The European Zoological Journal (Jul 2024)

The dynamic karyotype and the complex genetic structure of the obligate parthenogen Clonopsis gallica (Insecta: Phasmatodea)

  • V. Scali,
  • F. Deidda Canelles,
  • E. Coluccia,
  • M. G. Mattana,
  • S. Salvadori

DOI
https://doi.org/10.1080/24750263.2024.2386171
Journal volume & issue
Vol. 91, no. 2
pp. 990 – 999

Abstract

Read online

The stick insects of the genus Clonopsis embody bisexual, parthenogenetic and androgenetic taxa. Clonopsis gallica is an obligate parthenogen with a very wide geographic range, spreading eastwards from Morocco to Tunisia, and across Gibraltar to southern Europe.
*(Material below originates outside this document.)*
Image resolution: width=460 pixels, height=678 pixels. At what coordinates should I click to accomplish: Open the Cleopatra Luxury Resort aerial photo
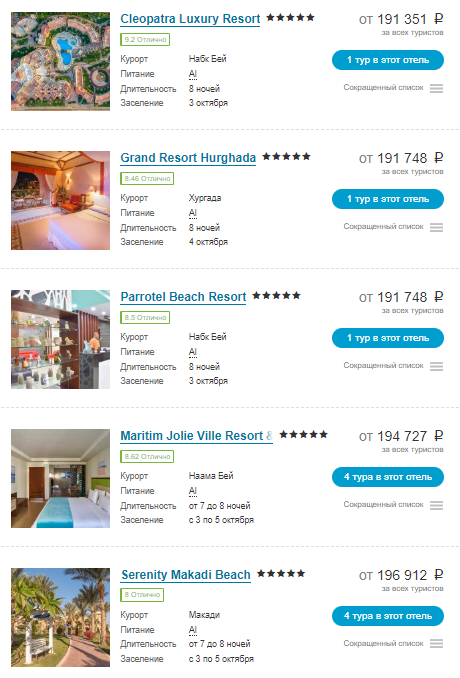61,61
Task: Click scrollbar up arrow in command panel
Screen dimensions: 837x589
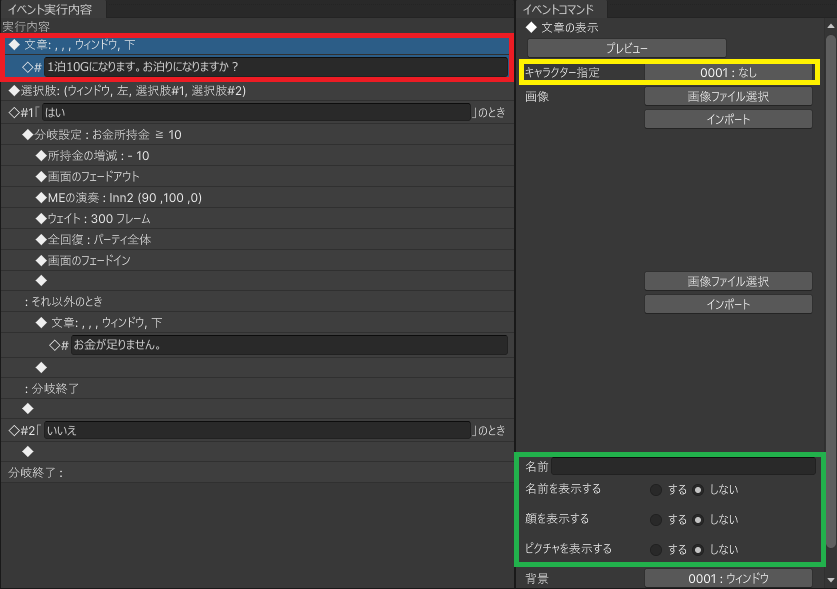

The body morphology and the egg parameters and pattern are very stable throughout the geographic range, while cytological investigations on follicular mitotic plates and oocyte maturation mechanisms as well as mtDNA findings neatly separated the Moroccan C. gallica collections from the remaining African and European samples, thus revealing a complex phylogenetic scenario. Here we investigated, by two-colour fluorescence in situ hybridization (FISH) of 28S ribosomal and telomeric (TTAGG)n sequences, European C. gallica specimens from three allopatric Italian sites, namely Sicily, Sardinia and Tuscany. We confirmed the variability of mitotic chromosome number and revealed a shared occurrence of colocalized, highly-amplified ribosomal genes and (TTAGG)n interstitial telomeric sequences (ITSs). The labelled sites were constant within the same specimen, but variable in number and chromosome location among specimens, even those coming from the same collecting site. Moreover, the telomeric signals also labelled the centromeric/pericentromeric regions of a few chromosomes, thus showing the presence of another ITS class, generally considered to be the trace of chromosome rearrangements. The finding of different classes of ITSs located on several chromosomes of the complement makes the C. gallica karyotype highly dynamic; its diffuse chromosome repatterning well accounts for the differences between the Moroccan and non-Moroccan populations.